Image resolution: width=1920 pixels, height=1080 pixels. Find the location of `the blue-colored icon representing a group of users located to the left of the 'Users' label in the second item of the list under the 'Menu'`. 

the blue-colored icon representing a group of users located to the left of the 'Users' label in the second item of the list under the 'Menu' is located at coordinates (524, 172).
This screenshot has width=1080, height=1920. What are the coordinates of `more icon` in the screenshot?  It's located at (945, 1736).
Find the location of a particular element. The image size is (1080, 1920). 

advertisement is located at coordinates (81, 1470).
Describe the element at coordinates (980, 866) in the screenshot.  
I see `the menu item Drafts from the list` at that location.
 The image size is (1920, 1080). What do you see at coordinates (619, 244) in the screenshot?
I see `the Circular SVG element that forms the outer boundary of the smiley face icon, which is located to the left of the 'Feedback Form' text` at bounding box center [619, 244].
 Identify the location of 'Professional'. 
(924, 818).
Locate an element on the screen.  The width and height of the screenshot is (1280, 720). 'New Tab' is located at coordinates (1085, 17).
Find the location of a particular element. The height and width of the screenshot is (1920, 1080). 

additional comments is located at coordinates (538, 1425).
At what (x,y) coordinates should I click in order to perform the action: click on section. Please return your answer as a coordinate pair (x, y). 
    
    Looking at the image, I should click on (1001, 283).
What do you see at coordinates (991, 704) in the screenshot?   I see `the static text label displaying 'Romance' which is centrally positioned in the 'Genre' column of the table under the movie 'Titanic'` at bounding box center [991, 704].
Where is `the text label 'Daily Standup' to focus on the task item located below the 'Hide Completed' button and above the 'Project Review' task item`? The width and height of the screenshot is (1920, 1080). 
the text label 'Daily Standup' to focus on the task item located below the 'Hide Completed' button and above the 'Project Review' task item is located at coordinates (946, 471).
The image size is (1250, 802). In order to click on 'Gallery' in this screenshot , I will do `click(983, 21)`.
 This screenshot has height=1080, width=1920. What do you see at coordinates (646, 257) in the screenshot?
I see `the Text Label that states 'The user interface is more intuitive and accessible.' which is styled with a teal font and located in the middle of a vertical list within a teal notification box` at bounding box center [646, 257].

----------------------------------------

AIM OF THE EXERCISE: Render the items above as a numbered list, leaving out the blank lines.

WRITTEN ANSWER:
1. Image resolution: width=1920 pixels, height=1080 pixels. Find the location of `the blue-colored icon representing a group of users located to the left of the 'Users' label in the second item of the list under the 'Menu'`. 
2. the blue-colored icon representing a group of users located to the left of the 'Users' label in the second item of the list under the 'Menu' is located at coordinates (524, 172).
3. This screenshot has width=1080, height=1920. What are the coordinates of `more icon` in the screenshot?  It's located at (945, 1736).
4. Find the location of a particular element. The image size is (1080, 1920). 
5. advertisement is located at coordinates (81, 1470).
6. Describe the element at coordinates (980, 866) in the screenshot.  
7. I see `the menu item Drafts from the list` at that location.
8.  The image size is (1920, 1080). What do you see at coordinates (619, 244) in the screenshot?
9. I see `the Circular SVG element that forms the outer boundary of the smiley face icon, which is located to the left of the 'Feedback Form' text` at bounding box center [619, 244].
10.  Identify the location of 'Professional'. 
11. (924, 818).
12. Locate an element on the screen.  The width and height of the screenshot is (1280, 720). 'New Tab' is located at coordinates (1085, 17).
13. Find the location of a particular element. The height and width of the screenshot is (1920, 1080). 
14. additional comments is located at coordinates (538, 1425).
15. At what (x,y) coordinates should I click in order to perform the action: click on section. Please return your answer as a coordinate pair (x, y). 
16.     Looking at the image, I should click on (1001, 283).
17. What do you see at coordinates (991, 704) in the screenshot?   I see `the static text label displaying 'Romance' which is centrally positioned in the 'Genre' column of the table under the movie 'Titanic'` at bounding box center [991, 704].
18. Where is `the text label 'Daily Standup' to focus on the task item located below the 'Hide Completed' button and above the 'Project Review' task item`? The width and height of the screenshot is (1920, 1080). 
19. the text label 'Daily Standup' to focus on the task item located below the 'Hide Completed' button and above the 'Project Review' task item is located at coordinates (946, 471).
20. The image size is (1250, 802). In order to click on 'Gallery' in this screenshot , I will do `click(983, 21)`.
21.  This screenshot has height=1080, width=1920. What do you see at coordinates (646, 257) in the screenshot?
22. I see `the Text Label that states 'The user interface is more intuitive and accessible.' which is styled with a teal font and located in the middle of a vertical list within a teal notification box` at bounding box center [646, 257].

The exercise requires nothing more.